Этот сон найдет отклик у Толстого в его приемах описания сна, особенно ярко — в Двух стариках, да и в Анне Карениной для Облонского в его сне — маленькие графинчики оказываются и женщины. Сон Гринева — вещий: «мужик вскочил с постели, выхватил топор из-за спины и стал махать во все стороны; комната наполнилась мертвыми телами; я спотыкался о тела, и скользил в кровавых лужах. Страшный мужик ласково меня кликал». Так оно все и будет, а страшный мужик — Пугачев. И про это вспомнится в Анне Карениной в ее зловещем сне: все так и будет, как однажды приснилось, и сон — ее беспощадная судьба раздавит ее колесом.

*

«Морозная тьма» снов — «налившееся сердце ядом» и свет поэзии — дуновение тонкого вея и воли. И в этом правда жизни?

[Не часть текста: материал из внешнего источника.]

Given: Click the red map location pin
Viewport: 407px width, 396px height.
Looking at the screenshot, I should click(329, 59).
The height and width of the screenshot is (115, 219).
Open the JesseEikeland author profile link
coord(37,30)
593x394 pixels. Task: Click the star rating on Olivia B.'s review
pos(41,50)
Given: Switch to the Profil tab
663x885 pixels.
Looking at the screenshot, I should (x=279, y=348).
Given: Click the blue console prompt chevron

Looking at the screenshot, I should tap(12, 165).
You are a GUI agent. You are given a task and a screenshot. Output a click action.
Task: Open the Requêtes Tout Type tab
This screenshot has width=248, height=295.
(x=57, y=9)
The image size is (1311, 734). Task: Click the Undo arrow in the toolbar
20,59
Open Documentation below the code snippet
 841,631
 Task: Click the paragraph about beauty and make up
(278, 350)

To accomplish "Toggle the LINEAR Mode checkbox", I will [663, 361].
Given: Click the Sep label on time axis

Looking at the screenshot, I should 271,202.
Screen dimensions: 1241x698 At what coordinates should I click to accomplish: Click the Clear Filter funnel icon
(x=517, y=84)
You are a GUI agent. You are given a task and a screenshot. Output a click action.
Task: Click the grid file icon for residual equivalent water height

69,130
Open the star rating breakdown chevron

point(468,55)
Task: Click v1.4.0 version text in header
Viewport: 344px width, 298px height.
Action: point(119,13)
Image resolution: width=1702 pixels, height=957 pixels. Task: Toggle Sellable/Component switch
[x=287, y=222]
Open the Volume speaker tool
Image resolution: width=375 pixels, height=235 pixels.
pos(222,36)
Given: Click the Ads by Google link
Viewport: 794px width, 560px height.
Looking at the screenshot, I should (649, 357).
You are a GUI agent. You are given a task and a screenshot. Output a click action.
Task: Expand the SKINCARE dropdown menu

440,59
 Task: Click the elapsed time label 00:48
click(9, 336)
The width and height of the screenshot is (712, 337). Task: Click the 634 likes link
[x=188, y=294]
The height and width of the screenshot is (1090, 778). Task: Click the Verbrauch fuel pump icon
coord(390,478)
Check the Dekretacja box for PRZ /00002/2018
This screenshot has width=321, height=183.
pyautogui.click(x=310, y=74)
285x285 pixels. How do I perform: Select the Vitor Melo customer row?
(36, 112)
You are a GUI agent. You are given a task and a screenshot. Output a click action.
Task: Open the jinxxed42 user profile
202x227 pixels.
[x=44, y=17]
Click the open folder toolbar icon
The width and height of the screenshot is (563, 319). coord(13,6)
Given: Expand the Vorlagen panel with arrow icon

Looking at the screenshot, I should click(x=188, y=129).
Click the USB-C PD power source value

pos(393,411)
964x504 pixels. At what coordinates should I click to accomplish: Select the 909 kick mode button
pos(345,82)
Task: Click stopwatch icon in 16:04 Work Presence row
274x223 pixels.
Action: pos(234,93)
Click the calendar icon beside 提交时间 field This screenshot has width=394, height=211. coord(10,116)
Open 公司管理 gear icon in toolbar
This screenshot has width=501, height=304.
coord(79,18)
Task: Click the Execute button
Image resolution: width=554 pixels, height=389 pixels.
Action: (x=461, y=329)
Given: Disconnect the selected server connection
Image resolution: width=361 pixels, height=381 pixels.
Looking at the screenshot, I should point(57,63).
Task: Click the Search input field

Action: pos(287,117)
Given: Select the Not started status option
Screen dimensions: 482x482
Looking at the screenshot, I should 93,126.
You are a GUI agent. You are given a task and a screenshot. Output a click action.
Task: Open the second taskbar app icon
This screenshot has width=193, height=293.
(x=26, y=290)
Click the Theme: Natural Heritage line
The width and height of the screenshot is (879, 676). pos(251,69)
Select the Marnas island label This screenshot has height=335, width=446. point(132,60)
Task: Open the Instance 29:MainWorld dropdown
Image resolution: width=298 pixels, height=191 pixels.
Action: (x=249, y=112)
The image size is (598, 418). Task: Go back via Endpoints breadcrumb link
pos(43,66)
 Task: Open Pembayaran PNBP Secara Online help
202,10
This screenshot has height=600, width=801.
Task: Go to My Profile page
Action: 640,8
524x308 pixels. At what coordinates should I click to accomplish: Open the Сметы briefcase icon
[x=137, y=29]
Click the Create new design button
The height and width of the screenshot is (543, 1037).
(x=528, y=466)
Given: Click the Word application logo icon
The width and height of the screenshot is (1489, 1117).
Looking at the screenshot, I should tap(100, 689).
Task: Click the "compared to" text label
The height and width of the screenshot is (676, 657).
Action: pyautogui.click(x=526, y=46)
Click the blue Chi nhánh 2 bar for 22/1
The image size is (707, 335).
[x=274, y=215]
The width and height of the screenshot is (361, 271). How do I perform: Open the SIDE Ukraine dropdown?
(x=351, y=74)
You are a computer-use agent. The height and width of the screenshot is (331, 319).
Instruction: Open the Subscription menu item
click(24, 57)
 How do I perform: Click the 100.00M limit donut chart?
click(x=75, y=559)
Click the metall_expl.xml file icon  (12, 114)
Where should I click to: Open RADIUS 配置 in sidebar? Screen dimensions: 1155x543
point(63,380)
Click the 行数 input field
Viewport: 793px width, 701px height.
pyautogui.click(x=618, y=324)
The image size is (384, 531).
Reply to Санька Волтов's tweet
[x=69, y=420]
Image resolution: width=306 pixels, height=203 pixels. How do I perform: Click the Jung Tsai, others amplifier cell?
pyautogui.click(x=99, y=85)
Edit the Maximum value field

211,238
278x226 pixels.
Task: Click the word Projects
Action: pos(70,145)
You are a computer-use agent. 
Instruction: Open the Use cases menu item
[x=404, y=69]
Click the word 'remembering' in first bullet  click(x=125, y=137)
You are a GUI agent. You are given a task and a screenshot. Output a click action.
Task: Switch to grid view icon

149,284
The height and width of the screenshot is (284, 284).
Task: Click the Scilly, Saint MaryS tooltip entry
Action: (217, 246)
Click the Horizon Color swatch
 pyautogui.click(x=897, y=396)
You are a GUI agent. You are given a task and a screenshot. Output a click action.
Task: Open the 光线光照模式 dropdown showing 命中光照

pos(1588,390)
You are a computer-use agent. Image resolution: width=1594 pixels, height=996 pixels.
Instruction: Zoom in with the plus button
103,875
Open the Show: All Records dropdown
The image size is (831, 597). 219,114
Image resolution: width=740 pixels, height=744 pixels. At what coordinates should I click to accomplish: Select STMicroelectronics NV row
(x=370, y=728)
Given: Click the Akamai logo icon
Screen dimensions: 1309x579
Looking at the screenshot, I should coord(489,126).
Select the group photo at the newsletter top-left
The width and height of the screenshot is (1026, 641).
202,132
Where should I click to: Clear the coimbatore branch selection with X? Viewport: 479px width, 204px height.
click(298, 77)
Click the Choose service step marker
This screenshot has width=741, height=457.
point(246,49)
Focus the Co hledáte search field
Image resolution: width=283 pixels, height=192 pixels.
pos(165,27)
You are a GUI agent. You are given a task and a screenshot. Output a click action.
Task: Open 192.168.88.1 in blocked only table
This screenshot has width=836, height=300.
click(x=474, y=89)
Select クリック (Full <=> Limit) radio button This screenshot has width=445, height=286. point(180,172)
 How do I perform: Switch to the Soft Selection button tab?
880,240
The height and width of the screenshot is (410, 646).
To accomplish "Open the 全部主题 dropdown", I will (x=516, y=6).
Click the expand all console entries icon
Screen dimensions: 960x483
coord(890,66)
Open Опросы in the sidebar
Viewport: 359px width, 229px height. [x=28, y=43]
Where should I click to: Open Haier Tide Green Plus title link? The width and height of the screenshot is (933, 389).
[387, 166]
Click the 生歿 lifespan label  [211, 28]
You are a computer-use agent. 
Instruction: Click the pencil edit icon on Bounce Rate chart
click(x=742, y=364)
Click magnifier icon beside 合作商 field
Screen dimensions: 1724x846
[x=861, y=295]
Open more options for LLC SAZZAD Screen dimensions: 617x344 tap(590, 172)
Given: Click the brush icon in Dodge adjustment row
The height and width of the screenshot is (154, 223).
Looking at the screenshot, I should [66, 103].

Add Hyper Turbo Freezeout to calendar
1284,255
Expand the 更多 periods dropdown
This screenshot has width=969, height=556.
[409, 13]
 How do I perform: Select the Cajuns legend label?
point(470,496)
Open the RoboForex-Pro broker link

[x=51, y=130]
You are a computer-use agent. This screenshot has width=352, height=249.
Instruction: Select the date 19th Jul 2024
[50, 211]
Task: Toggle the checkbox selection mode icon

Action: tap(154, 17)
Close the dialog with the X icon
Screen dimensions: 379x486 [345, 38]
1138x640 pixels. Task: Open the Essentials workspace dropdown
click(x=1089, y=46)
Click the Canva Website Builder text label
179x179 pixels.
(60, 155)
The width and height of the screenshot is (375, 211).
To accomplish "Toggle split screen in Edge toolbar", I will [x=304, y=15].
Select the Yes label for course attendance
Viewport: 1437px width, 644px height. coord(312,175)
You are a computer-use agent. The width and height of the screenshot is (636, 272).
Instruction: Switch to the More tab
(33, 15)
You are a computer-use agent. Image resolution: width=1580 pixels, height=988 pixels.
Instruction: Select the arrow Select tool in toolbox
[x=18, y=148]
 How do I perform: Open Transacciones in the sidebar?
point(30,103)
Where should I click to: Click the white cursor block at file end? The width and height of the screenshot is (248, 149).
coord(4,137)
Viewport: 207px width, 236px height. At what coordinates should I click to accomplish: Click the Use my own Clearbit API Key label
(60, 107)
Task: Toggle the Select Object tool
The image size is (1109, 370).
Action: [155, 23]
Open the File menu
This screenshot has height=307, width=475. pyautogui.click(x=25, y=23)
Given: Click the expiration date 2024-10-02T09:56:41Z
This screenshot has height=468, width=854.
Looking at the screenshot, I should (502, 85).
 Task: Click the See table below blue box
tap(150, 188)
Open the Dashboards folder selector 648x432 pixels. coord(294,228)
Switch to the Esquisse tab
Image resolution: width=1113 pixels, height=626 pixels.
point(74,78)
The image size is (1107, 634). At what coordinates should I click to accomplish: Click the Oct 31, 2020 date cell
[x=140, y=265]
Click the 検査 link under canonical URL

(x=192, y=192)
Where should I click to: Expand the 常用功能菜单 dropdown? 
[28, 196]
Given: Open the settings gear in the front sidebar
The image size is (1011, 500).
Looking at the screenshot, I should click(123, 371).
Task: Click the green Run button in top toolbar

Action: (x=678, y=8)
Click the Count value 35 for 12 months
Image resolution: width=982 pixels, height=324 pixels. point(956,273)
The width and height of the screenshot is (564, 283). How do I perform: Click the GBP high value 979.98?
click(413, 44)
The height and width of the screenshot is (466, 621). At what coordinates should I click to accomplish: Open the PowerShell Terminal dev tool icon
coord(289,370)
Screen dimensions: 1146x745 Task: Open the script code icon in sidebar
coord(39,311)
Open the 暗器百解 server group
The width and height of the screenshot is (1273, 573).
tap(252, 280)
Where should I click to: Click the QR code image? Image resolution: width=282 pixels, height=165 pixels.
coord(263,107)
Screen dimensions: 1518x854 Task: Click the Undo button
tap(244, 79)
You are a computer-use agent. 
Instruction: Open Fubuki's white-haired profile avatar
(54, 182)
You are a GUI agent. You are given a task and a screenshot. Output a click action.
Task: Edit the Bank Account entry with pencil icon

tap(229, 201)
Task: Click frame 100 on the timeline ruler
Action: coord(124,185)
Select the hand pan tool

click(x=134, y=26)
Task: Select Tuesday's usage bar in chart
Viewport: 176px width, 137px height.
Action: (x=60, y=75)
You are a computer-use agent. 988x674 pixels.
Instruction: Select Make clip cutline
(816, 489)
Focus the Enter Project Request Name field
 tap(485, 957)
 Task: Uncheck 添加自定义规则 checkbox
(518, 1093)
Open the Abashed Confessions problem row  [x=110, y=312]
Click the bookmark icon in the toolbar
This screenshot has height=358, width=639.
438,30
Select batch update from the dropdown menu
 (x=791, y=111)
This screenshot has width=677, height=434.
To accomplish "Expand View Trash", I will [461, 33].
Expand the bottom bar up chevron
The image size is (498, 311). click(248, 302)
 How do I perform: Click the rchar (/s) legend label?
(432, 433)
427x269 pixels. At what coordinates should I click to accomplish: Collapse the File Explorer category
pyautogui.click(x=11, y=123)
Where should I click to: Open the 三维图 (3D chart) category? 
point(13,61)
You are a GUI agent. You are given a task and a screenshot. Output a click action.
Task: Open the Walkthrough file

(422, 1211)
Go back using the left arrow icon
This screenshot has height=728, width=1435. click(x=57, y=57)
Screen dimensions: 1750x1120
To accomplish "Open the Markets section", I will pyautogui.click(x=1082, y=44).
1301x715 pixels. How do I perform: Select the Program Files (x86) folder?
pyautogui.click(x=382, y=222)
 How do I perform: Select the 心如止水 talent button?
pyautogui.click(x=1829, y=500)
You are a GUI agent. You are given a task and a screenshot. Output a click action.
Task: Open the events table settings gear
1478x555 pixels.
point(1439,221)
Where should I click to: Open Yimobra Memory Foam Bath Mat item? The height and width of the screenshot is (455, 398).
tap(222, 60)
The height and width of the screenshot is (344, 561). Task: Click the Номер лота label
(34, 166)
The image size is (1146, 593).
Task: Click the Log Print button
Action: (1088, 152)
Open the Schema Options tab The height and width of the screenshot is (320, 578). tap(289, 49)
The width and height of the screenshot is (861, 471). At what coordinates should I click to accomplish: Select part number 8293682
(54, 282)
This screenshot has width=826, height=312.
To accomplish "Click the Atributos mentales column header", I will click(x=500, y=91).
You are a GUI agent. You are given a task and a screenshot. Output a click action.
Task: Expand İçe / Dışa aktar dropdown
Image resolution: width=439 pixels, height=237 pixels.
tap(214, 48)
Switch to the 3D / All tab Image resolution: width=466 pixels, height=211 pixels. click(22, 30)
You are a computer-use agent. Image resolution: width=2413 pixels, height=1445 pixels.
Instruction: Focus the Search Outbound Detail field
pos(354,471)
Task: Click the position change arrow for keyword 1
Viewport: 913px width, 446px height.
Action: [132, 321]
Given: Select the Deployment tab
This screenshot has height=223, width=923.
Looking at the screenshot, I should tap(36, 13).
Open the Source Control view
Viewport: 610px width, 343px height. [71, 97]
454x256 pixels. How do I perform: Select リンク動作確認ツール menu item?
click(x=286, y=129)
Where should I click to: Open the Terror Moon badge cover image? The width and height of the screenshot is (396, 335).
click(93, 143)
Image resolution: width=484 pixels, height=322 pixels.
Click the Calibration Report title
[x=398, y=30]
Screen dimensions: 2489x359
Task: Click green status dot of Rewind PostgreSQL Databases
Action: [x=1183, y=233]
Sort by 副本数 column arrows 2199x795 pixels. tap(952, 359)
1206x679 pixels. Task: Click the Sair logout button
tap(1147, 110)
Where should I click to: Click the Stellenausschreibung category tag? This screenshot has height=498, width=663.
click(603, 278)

И для человеческого гения, человека в существе нечеловеческом, и свет и яд неразличимы по-человечески; другими словами судит он дело своей жизни и на вопрос «зачем» ответит «так» — так, как все совершается в мире от рождения до встреч, и до смерти.

Голос, поднятый в русской литературе гением Пушкина — голос самой жизни с ее многоцветной тайной, переливающейся то горечью, то светом.